#### Input records

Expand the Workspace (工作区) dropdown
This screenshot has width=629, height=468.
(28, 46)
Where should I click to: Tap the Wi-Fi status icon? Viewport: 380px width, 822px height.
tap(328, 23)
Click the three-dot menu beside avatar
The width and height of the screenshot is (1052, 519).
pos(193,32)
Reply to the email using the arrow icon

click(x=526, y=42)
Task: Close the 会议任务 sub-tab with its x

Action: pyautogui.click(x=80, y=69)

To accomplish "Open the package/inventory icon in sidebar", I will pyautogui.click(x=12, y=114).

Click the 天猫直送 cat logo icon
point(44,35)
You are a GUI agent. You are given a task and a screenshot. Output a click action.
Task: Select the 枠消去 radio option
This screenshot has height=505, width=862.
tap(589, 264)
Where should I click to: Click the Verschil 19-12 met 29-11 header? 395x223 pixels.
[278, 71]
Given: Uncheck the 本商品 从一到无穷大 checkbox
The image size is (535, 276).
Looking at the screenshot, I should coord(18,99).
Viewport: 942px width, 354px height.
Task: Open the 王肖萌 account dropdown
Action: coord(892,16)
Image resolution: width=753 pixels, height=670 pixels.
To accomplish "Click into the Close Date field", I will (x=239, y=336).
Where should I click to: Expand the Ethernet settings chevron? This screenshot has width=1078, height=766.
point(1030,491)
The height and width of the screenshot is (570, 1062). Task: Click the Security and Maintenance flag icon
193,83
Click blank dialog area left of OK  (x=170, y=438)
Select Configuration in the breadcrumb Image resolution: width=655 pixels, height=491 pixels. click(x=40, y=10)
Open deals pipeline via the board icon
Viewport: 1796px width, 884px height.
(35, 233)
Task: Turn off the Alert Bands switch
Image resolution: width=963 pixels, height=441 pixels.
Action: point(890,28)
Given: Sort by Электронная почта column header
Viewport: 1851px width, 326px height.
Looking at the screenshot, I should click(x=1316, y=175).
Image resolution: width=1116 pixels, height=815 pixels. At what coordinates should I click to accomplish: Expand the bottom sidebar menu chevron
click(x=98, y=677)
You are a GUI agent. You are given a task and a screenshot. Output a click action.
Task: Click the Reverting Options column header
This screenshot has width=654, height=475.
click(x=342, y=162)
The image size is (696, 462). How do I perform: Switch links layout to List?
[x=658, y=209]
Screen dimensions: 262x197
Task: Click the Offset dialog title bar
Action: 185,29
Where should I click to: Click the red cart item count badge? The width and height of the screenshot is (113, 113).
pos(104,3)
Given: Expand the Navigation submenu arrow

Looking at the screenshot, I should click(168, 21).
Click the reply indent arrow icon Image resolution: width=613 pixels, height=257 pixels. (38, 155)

########

• _Task statement_
Restate word for word the lines of the data above, starting at the line containing "Click the 天猫直送 cat logo icon" and ending at the line containing "Given: Uncheck the 本商品 从一到无穷大 checkbox", both included, and nothing more.

• _Written answer_
Click the 天猫直送 cat logo icon
point(44,35)
You are a GUI agent. You are given a task and a screenshot. Output a click action.
Task: Select the 枠消去 radio option
This screenshot has height=505, width=862.
tap(589, 264)
Where should I click to: Click the Verschil 19-12 met 29-11 header? 395x223 pixels.
[278, 71]
Given: Uncheck the 本商品 从一到无穷大 checkbox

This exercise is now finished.